● ЧТО НУЖНО СДЕЛАТЬ:
Повтори исходный отрывок полностью, ничего в нём не меняя.

Заяц против харбинца

Рассказывая о судьбе Сергея Алымова, мы уже заявили, что этот поэт является автором известной уголовной песни «Плыви ты, наша лодочка блатная». Теперь настала пора подтвердить утверждение, что называется, аргументами и фактами.

Вообще долгое время лихая песенка о блатной лодочке не выходила за пределы «благородного воровского мира». Как и многие другие произведения уголовного фольклора, она по-настоящему «всплыла» в эпоху «раннего реабилитанса», после XX съезда КПСС 1956 года, когда Никита Хрущёв обрушился с обличительным докладом на культ личности Сталина. И проводником блатных песен в жизнь стали, как уже отмечалось, не столько сами уркаганы, сколько интеллигенция, которая возвращалась из лагерей. Конечно, и прежде, уже с начала 50-х годов, часть интеллигентов стала приобщаться к русской низовой песенной культуре уголовного мира. Блатной фольклор собирал Андрей Синявский, будучи ещё студентом, германист Ахилл Левинтон, вернувшись из ссылки, даже создал знаменитый «Марсель», ставший блатной классикой… И всё же именно со второй половины 50-х начинается культивирование блатных романсов, баллад, разухабистых куплетов в рафинированной среде интеллектуалов. В 60-е мода на «блат» охватывает буквально всю страну. Не случайно Владимир Высоцкий начинал с «классических» уголовно-арестантских произведений, затем перешёл на собственные стилизации и даже в зрелом творчестве обращался к темам преступного промысла и лагерей. Появилось множество «подпольных» исполнителей, певцов-эмигрантов, подхвативших популярную тему, особенно в 70-е годы (Дина Верни, Борис Рубашкин, Михаил Гулько и проч.).

● СТРОКИ ДАННЫХ:

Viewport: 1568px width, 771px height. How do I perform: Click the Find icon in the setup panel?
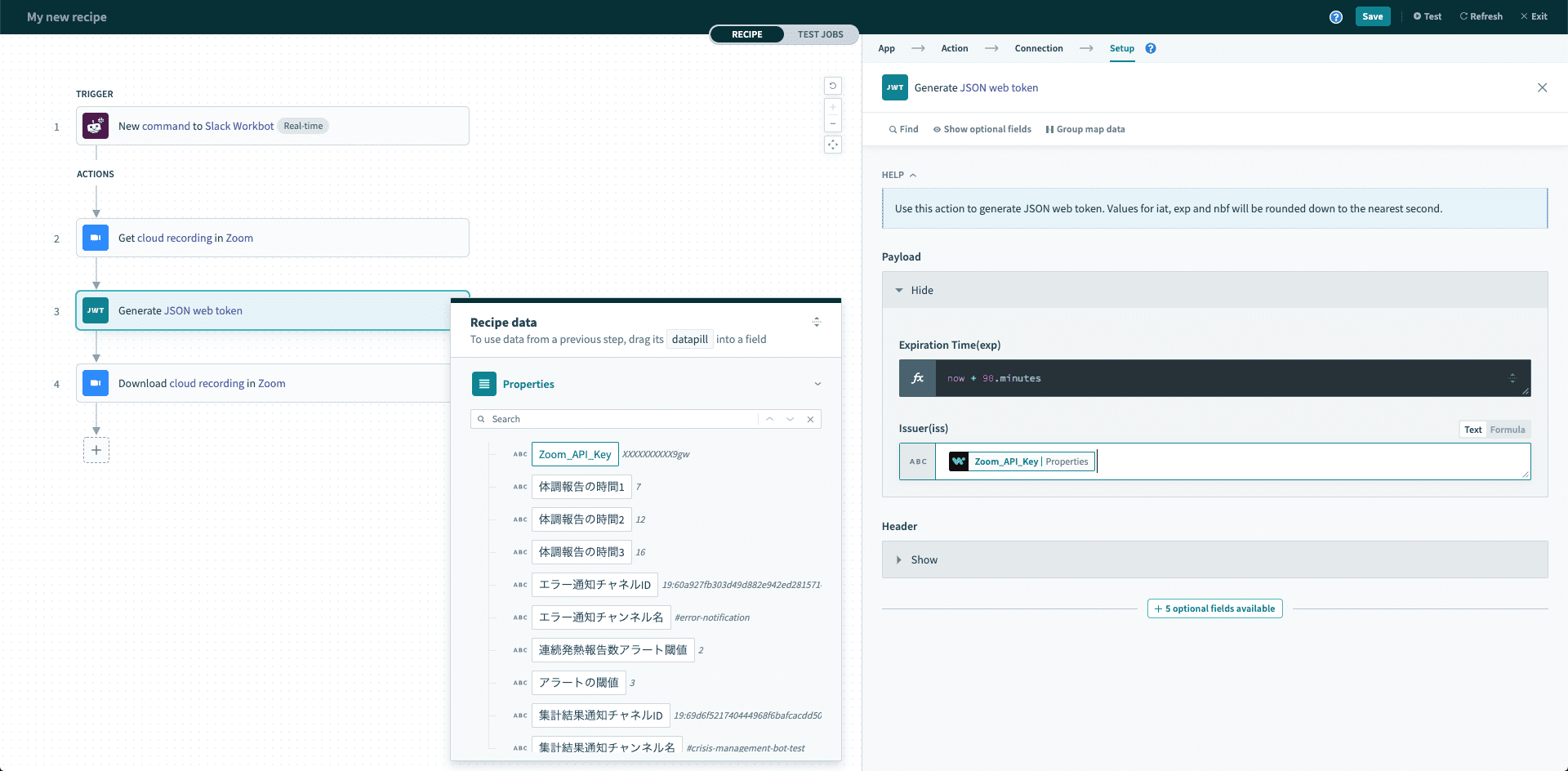(892, 129)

● РЕЗУЛЬТАТ:
Заяц против харбинца

Рассказывая о судьбе Сергея Алымова, мы уже заявили, что этот поэт является автором известной уголовной песни «Плыви ты, наша лодочка блатная». Теперь настала пора подтвердить утверждение, что называется, аргументами и фактами.

Вообще долгое время лихая песенка о блатной лодочке не выходила за пределы «благородного воровского мира». Как и многие другие произведения уголовного фольклора, она по-настоящему «всплыла» в эпоху «раннего реабилитанса», после XX съезда КПСС 1956 года, когда Никита Хрущёв обрушился с обличительным докладом на культ личности Сталина. И проводником блатных песен в жизнь стали, как уже отмечалось, не столько сами уркаганы, сколько интеллигенция, которая возвращалась из лагерей. Конечно, и прежде, уже с начала 50-х годов, часть интеллигентов стала приобщаться к русской низовой песенной культуре уголовного мира. Блатной фольклор собирал Андрей Синявский, будучи ещё студентом, германист Ахилл Левинтон, вернувшись из ссылки, даже создал знаменитый «Марсель», ставший блатной классикой… И всё же именно со второй половины 50-х начинается культивирование блатных романсов, баллад, разухабистых куплетов в рафинированной среде интеллектуалов. В 60-е мода на «блат» охватывает буквально всю страну. Не случайно Владимир Высоцкий начинал с «классических» уголовно-арестантских произведений, затем перешёл на собственные стилизации и даже в зрелом творчестве обращался к темам преступного промысла и лагерей. Появилось множество «подпольных» исполнителей, певцов-эмигрантов, подхвативших популярную тему, особенно в 70-е годы (Дина Верни, Борис Рубашкин, Михаил Гулько и проч.).